Complete the following:
[1] In the carp fishing thread below, in what year did the first poster get back into carp fishing?
[2] List every kind of fish that the carp fishing thread below says was caught at the spot below the little spillway at Tusc & 1st street.
[3] Decide whether each statement agrees with the carp fishing thread below. Answer yes or no for each, and quote the words from the thread that decide it.
(a) The first poster has already tried a multi-day baiting program.
(b) A poster says the area below the Walnut St. bridge gets weedy.
(c) A poster usually saves a Petros trip for trout in the spring.

# start of Excerpt to read

# Good Carp Fishing Locations



## zaqxsw

Hello all!

Kind of a newbie here, except I'm in my 50's. I live just north of Massillon in Jackson Township and work in Akron.

I got back into carp fishing in 2008. I hadn't deliberately fished for carp since being a kid growing up in Dover. Fished the Tusc river with my buddies all of the time. Below the little spillway at Tusc & 1st street (right below the sewage treatment plant) was always a hotspot for carp, catfish, northerns, and occassionally a smallmouth bass.

I've been fishing the Massillon Parks the last two years with some success, mainly Petros Lake and Reservoir Park off of Wales Rd. I tried a couple of the local lakes and scouted the Tusc up our way, but I'm just not connecting. I really haven't tried a multi-day baiting program yet.

Any suggestions for carp? Thanks for any replies!


----------



## Normmouth

Springfield Lake & North Reservoir have some nice sized fish in them, and I've also heard the canal in N Canton is really good.


----------



## tornwaders

hit the tusc under the tremont bridge in mass. also below the walnut st. bridge is good also, but it gets quite weedy there.


----------



## zaqxsw

Thanks folks!

tornwaders, can you just pull off Rt. 21 on the dirt path and park? Just wondering the best ways to get in under the bridges?

Normmouth, I'm not sure about where the "canal" is in N. Canton.

Thanks again!


----------



## tornwaders

yeah Ive never had a problem there. Been checked by game warden once but thats it. check your pm


----------



## Intracoastal

zaqxsw said:


> Thanks folks!
> 
> 
> Normmouth, I'm not sure about where the "canal" is in N. Canton.
> 
> Thanks again!


I live in North Canton and was thinking the same thing. I don't think we have a canal. Canton city has a canal running through some of its parks, which I have fished. But I don't know of a North Canton canal. The canal in Canal Fulton has a ton of carp, but the fishing conditions aren't ideal (towpath only, much vegetation, not much sight-fishing opportunity). 

I fish Lake Milton and Berlin a lot, and I can tell you that Milton has carp anywhere in the lake that you can access. The shallow coves are best, but they're around where you go.


----------



## FISHIN216

wait til any river is low and they will be in the deeper slow spots..throw some corn at them...works everytime. but they will drive you crazy if you are sightfishing them


----------



## zaqxsw

Thanks again fellow fisherman!

I guess I need 5 posts to be able to send PM's here.


----------



## Normmouth

Sorry Guys, I was thinking Canal Fulton.


----------



## zaqxsw

For those thinking about Petros Lake, I think carp spawn up at the north end, near the overflow. So I'm told.

I fish the narrow inlet on the south side, before the lake widens out. 20+ lbs out of here. Not bad, right?

http://www.google.com/maps?ie=UTF8&ll=40.757254,-81.449407&spn=0.005152,0.011319&t=h&z=17


----------



## Normmouth

I usually save my petros trip for trout in the fall, but I think I may need to head out there for some carp action.


----------



## Lewzer

All the carp you can ever desire are in Beach City. You can sight fish for them in the shallow backwaters but boy are they tough to get close to. You can see them swimming in 1 fom (foot of mud) or less with their backs sticking out of the water.

# end of Excerpt to read
# start of Records

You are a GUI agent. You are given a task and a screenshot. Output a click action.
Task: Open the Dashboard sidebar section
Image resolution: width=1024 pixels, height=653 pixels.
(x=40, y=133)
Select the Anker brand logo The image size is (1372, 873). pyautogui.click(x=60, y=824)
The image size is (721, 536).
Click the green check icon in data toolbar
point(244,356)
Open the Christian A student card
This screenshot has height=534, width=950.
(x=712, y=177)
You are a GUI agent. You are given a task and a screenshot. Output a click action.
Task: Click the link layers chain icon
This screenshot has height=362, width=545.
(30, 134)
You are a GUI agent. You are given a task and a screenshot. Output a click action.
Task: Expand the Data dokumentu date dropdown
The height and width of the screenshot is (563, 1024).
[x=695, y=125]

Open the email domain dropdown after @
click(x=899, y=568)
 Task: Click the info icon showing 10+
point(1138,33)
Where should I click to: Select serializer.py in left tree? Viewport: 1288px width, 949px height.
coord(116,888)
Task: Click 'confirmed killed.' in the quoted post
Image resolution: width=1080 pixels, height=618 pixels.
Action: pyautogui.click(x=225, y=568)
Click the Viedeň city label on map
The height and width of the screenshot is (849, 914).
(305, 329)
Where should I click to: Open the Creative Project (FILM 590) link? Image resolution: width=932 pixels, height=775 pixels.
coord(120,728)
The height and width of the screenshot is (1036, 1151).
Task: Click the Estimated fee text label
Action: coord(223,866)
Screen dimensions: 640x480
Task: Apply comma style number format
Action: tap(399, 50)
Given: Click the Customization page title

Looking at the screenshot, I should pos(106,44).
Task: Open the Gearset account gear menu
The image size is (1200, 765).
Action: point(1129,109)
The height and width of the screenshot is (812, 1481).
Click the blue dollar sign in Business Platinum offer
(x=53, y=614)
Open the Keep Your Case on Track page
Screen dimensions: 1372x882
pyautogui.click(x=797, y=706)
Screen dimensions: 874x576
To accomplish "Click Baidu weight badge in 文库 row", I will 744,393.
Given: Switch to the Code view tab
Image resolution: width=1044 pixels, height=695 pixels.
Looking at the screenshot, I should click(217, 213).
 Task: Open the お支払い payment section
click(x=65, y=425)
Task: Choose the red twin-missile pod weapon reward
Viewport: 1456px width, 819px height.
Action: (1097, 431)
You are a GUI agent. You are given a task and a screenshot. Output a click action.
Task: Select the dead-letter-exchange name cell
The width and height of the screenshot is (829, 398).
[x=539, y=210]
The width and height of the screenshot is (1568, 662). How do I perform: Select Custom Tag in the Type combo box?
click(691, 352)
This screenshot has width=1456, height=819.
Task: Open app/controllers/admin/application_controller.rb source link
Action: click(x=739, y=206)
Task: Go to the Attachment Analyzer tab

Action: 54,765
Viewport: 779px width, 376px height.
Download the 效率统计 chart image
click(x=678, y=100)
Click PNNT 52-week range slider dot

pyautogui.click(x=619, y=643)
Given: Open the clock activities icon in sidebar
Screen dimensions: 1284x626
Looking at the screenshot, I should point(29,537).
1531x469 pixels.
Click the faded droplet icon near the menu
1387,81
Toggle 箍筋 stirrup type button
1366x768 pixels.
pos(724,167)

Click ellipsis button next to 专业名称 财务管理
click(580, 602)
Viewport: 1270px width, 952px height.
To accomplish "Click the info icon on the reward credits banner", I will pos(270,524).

# end of Records

Answers by task:
[1] 2008

[2] Carp, catfish, northerns, and occasionally a smallmouth bass.

[3]
(a) No: "I really haven't tried a multi-day baiting program yet."
(b) Yes: "also below the walnut st. bridge is good also, but it gets quite weedy there."
(c) No: "I usually save my petros trip for trout in the fall"